1.2.1.2经硬膜外腔持续注入药物,可明显减少膀胱痉挛发生
每晚吗啡3mg~5mg,用生理盐水10ml稀释后经硬膜外导管一次注入硬膜外腔。用药间隔可视情况适当延长,用药2d~5d后拔除硬膜外导管。严格执行无菌操作,定期检查导管、引出部位的皮肤及固定情况,做好清洁护理,协助病人翻身。注入药物前先回抽,确定导管不在蛛网膜下隙方可用药。用药15min后,病人自觉下腹痉挛性疼痛缓解,膀胱满胀感及急迫排尿感减轻至消失。
1.2.4膀胱灌注
利多卡因是一种应用广泛的麻醉剂,用于膀胱黏膜表面麻醉时可降低膀胱敏感性,缓解症状,无明显膀胱局部吸收。用法:从导尿管注入0.25%利多卡因溶液40ml(含利多卡多100mg)。夹管保留30min后,继续常规用0.9%氯化钠注射液冲洗膀胱。

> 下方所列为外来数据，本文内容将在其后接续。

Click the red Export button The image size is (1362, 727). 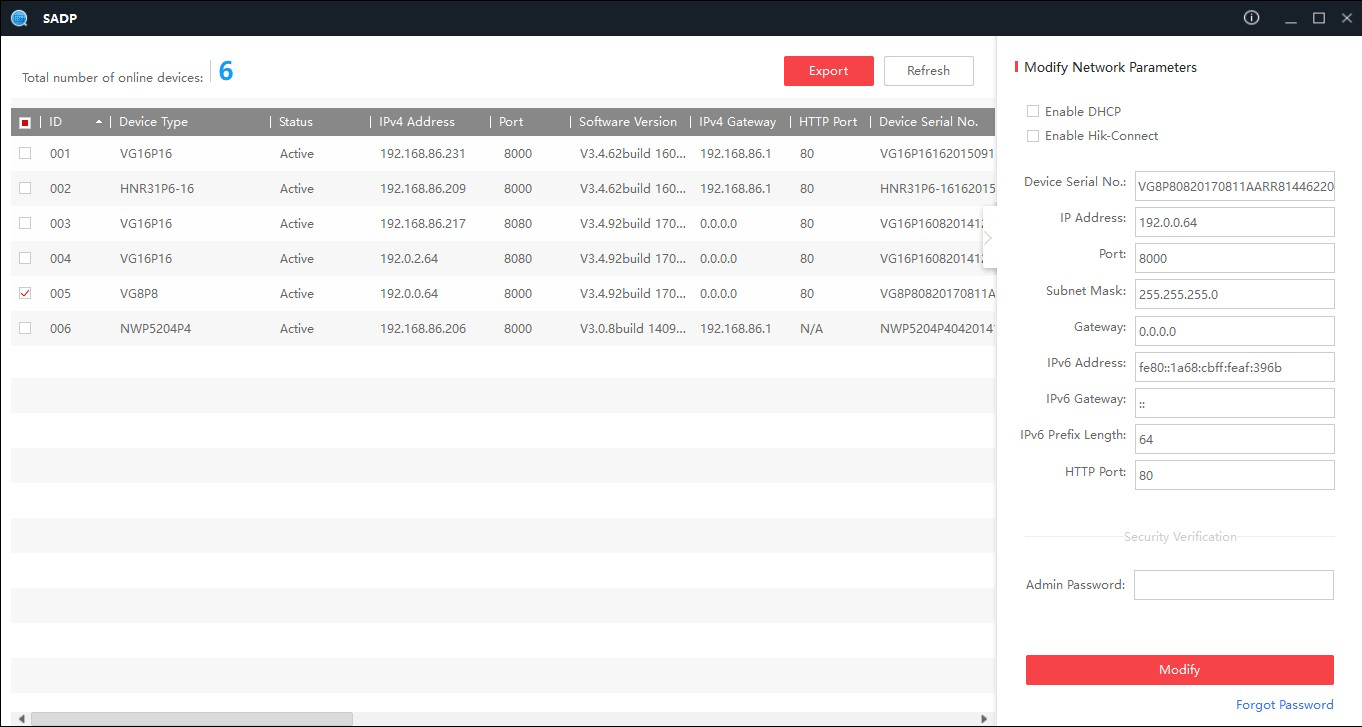pos(828,71)
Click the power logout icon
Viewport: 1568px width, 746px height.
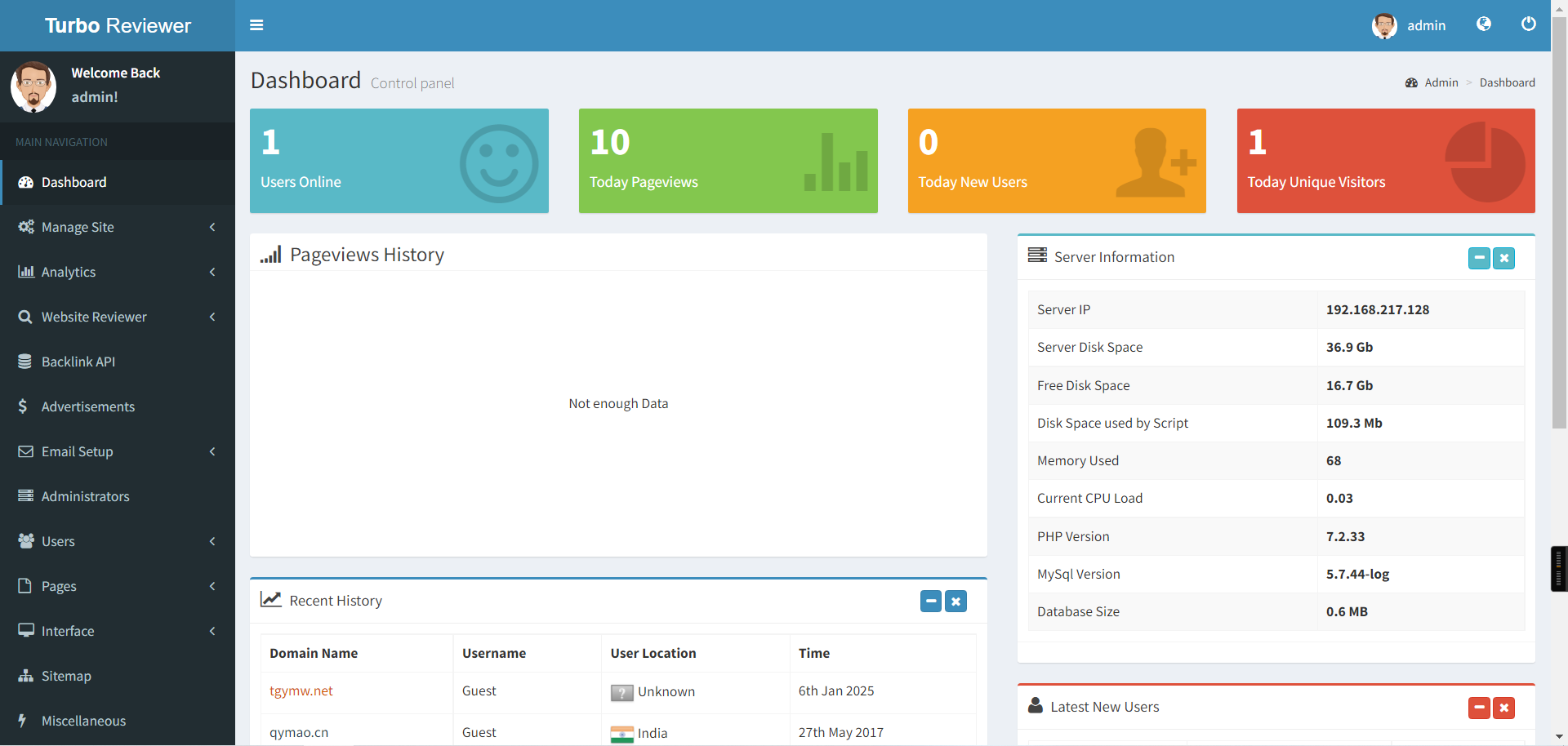point(1528,24)
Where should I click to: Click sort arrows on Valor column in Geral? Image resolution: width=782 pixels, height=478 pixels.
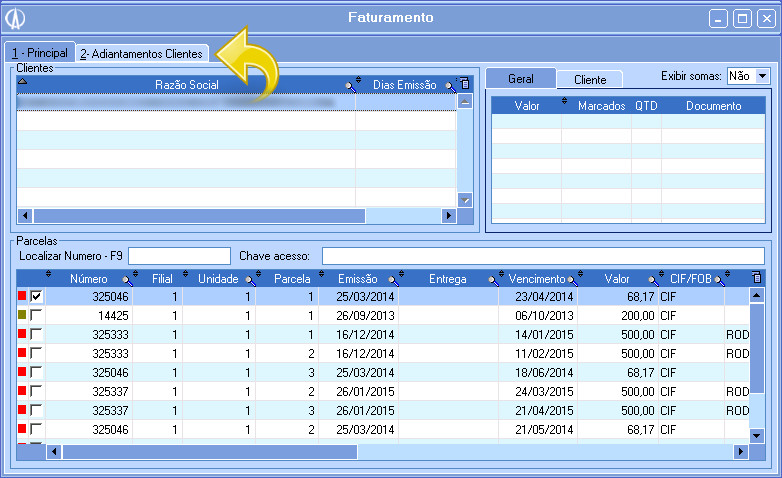pos(564,102)
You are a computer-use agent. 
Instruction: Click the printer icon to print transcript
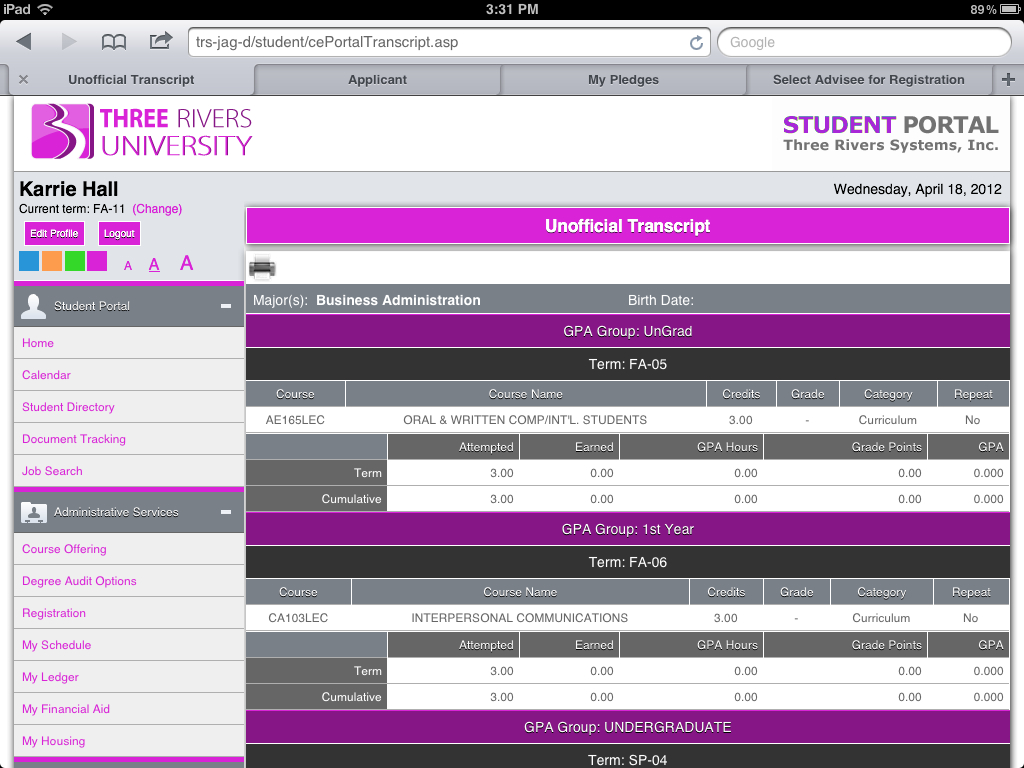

本组临床应用20例,膀胱痉挛次数减少,冲洗液转清时间缩短。膀胱逼尿肌的舒缩活动与细胞内外钙离子的移动关系密切[8],维拉帕米为钙离子拮抗剂,可抑制逼尿肌肌膜钙离子跨膜移动,从而达到抑制逼尿肌收缩甚至痉挛目的,在尿管充分引流通畅的情况下,给予50ml维拉帕米溶液通过尿管注入膀胱并夹闭保留30min,每天1次,连续应用3d,膀胱痉挛性疼痛发生明显减少。
1.2.5饮食指导
术后肠蠕动恢复后即给予流质饮食,并鼓励病人多吃蔬菜、水果,防止便秘。因为便秘可使腹内压增高及膀胱内压增高,诱发膀胱痉挛。